Off the Grid in a Florida Suburb, Fighting Municipal Code

What happens when you want to get off the grid, but the grid won’t let you go?
Two 55-gallon cisterns collect all the Florida rainwater Speronis needs for drinking, bathing, and flushing waste. The city told her it was illegal to disconnect from municipal pipesPhotograph by Dana Lixenberg

In Cape Coral, Fla., a city of snowbird retirees and strip malls off the Caloosahatchee River, there’s a part of town that never quite recovered from the real estate bust. Foreclosure notices spill from the mailboxes of homes lining the city’s shallow canals and gather in trash drifts by the front doors. Weeds run riot in the yards of properties built for no money down in the flush days and then abandoned when they went underwater.

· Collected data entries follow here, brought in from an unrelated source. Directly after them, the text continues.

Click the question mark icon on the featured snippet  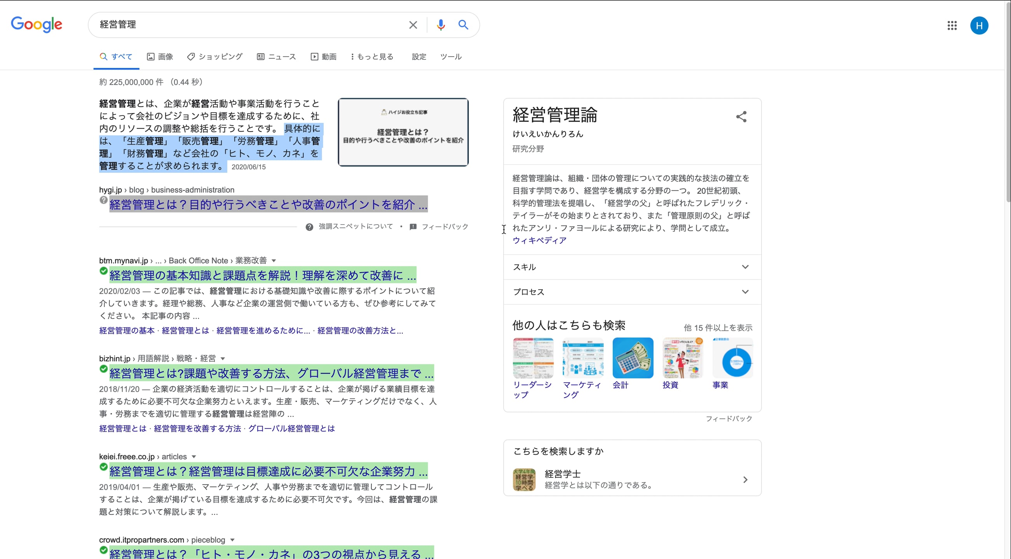coord(103,200)
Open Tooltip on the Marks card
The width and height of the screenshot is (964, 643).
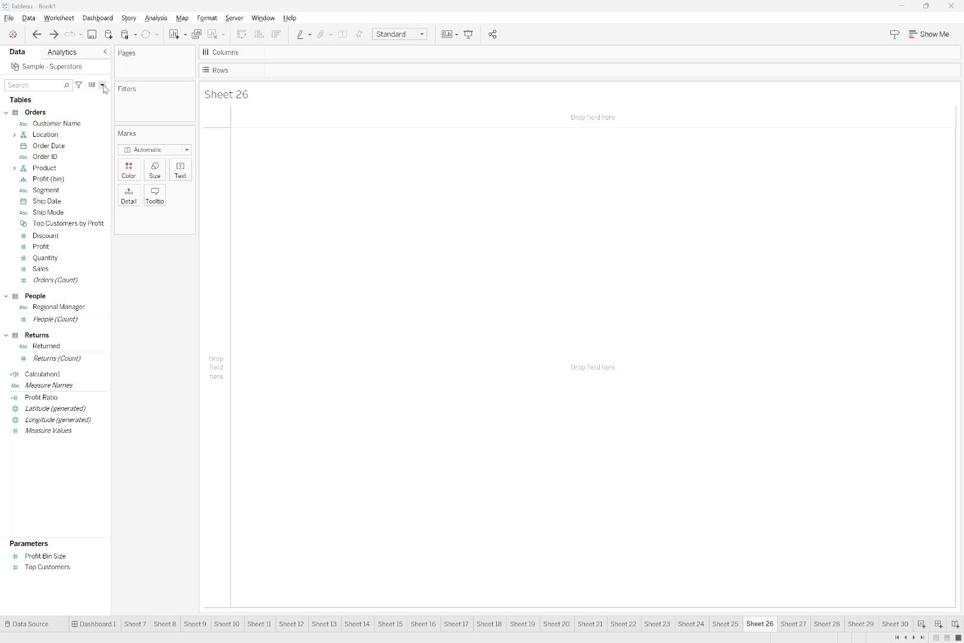coord(154,195)
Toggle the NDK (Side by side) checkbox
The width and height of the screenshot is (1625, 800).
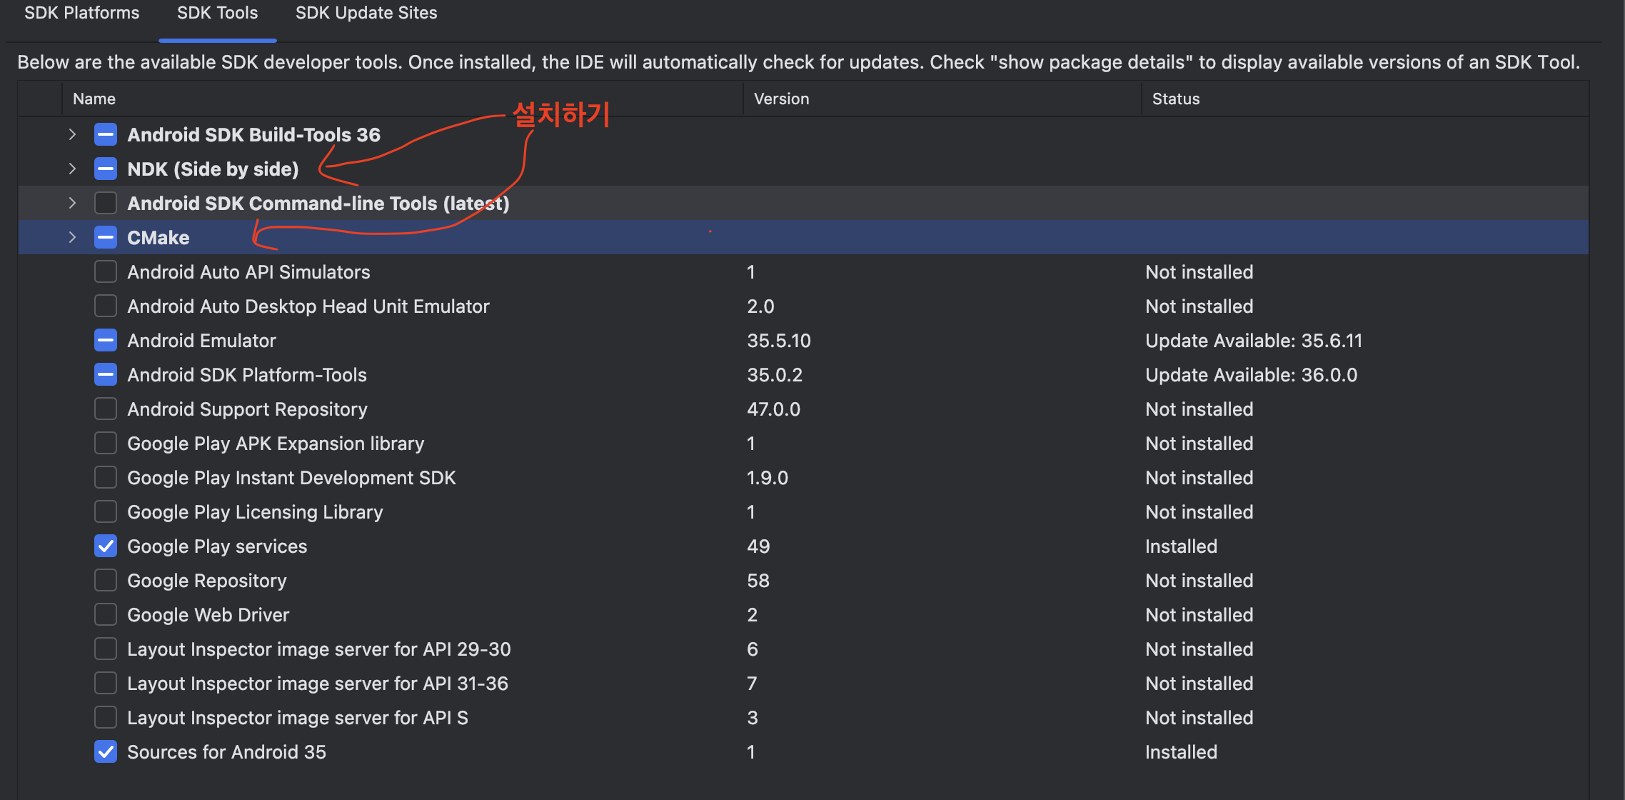coord(106,169)
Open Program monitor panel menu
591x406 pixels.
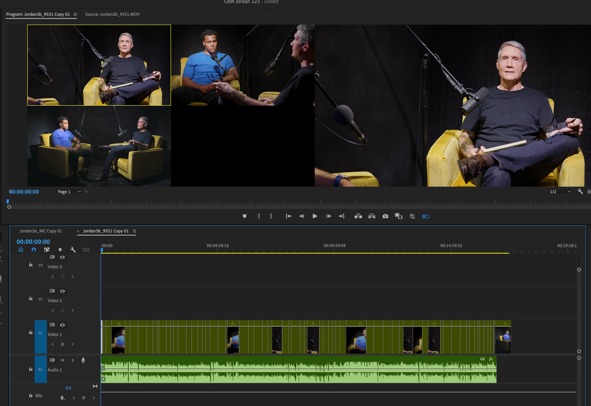[x=75, y=15]
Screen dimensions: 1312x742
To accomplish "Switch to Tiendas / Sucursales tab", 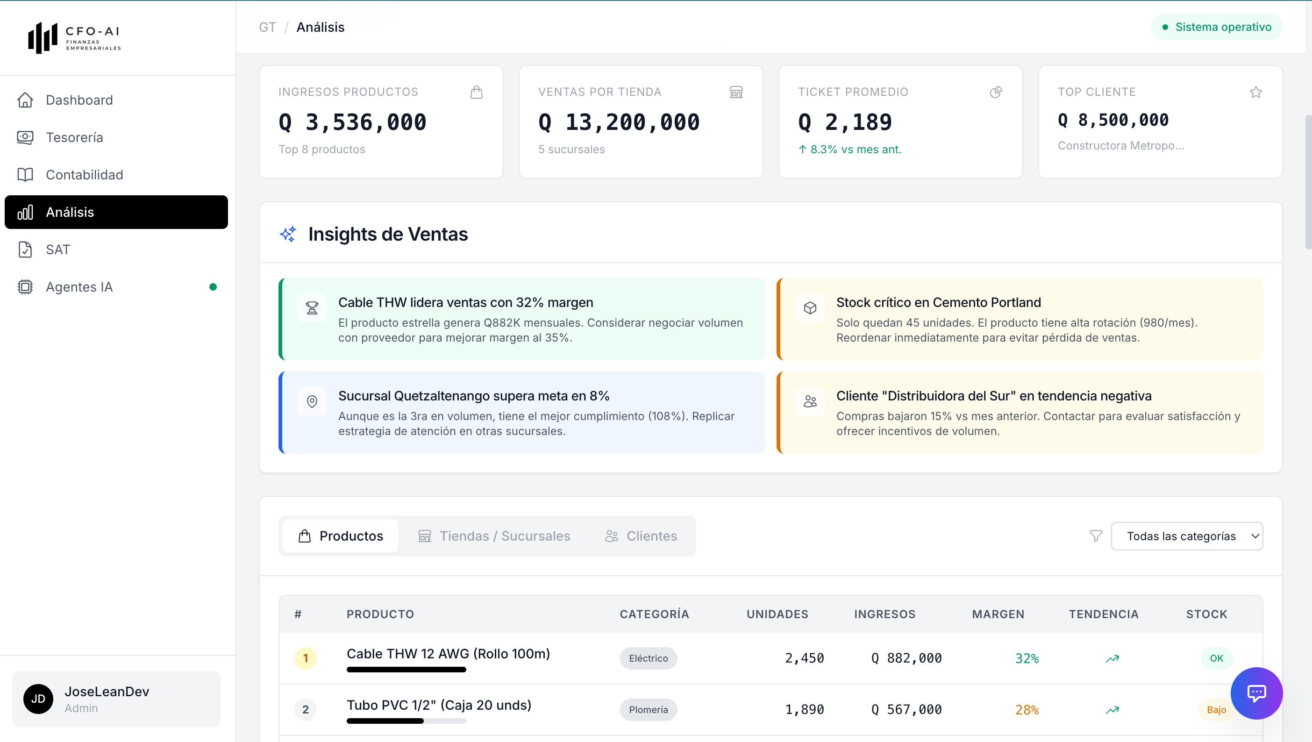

Even amid the eerie detritus, the small ranch-style duplex that Robin Speronis moved into in January 2013 is a little unusual. For one thing, Speronis, an energetic 54-year-old widow with cropped blonde hair and stark blue eyes, never had the city turn on the power or water. She set two 55-gallon plastic cisterns on either side of the entranceway and attached gutter downspouts to collect rainwater. She perched a small solar charger on a windowsill with wires snaking inside to a battery that in turn powers a few lights and a laptop. Wireless Internet is siphoned from a nearby Tire Kingdom. Inside, a propane lantern hangs from an unused light fixture in the dining area. Speronis is living off the grid—no power from the city, rainwater her only source for bathing, drinking, and sewage—in the middle of her tumbledown subdivision. It has caused a national furor.